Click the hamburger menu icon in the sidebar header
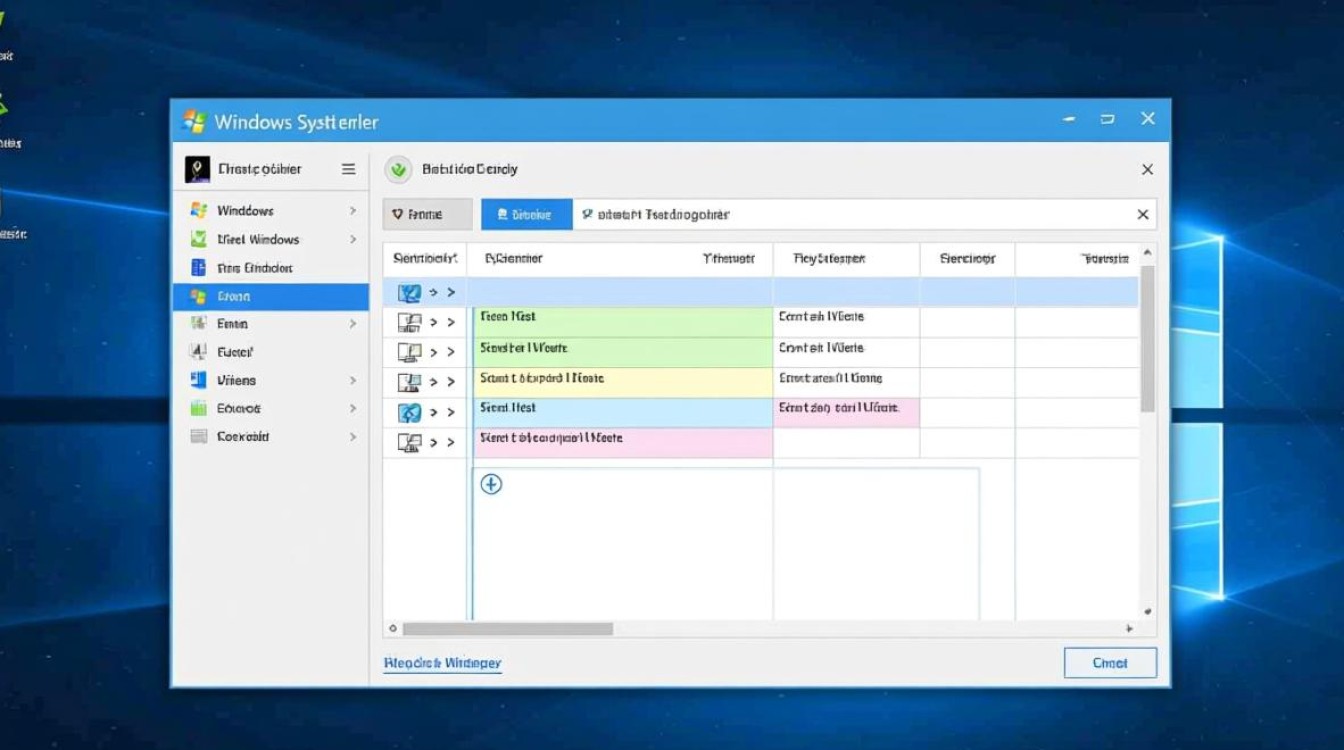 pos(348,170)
------------------------
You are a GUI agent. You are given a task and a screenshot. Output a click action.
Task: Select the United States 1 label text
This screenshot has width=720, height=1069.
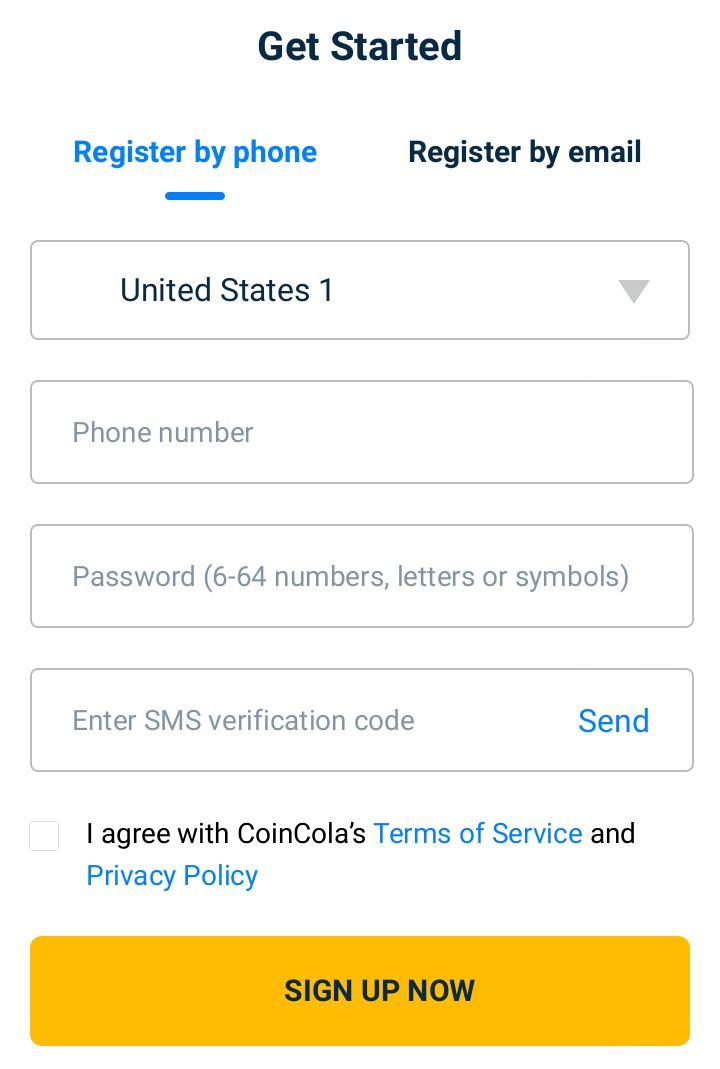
------------------------
→ What the task requires:
Each line that includes the string "screenshot" should be copied from the data.

→ Finished task:
You are a GUI agent. You are given a task and a screenshot. Output a click action.
This screenshot has width=720, height=1069.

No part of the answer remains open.